Year-over-year, sales were up 3.9%. If you take out auto and gas, the increase was just 0.3%, falling short of the 0.4% that was expected. Paul Ashworth, an economist, noted that this report is still strong enough to bump up GDP growth estimates for the fourth quarter to 2.9%.
So, what does this mean for investors? There are some sectors and ETFs that could really shine despite the slower retail sales.
First up, clothing stores saw a 1.5% increase in December. The SPDR S&P Retail ETF (XRT) focuses on U.S. retail stocks, with apparel making up about 20% of it. Dillard’s is also a solid pick, offering a range of clothing and accessories.
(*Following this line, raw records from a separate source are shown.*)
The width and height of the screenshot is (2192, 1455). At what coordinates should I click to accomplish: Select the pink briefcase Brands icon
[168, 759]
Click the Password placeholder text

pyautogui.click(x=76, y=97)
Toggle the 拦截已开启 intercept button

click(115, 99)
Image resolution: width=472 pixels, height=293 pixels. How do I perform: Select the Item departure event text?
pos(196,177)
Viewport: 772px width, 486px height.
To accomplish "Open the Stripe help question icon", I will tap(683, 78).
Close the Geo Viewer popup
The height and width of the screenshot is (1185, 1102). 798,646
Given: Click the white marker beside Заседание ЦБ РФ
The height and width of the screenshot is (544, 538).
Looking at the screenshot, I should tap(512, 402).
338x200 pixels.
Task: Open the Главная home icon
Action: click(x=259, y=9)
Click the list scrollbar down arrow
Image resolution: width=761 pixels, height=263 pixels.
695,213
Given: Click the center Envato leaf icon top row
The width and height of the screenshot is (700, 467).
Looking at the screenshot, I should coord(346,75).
Next, miscellaneous store retailers had a great month, with sales up 4.3%. The VanEck Retail ETF (RTH) tracks a variety of retail companies, and Walmart is a standout here, evolving into a major omnichannel player.
Furniture and home furnishing stores also did well, with a 2.3% increase. The iShares U.S. Consumer Focused ETF (IEDI) targets companies in this space, and Home Depot is a big player with a vast range of home improvement products.
Lastly, food and beverage stores saw a modest 0.8% rise. The Consumer Staples Select Sector SPDR ETF (XLP) represents this sector well, and Kimberly-Clark is a key player, providing a wide range of consumer products.
So, while retail sales may not have soared, there are still some bright spots for investors to consider.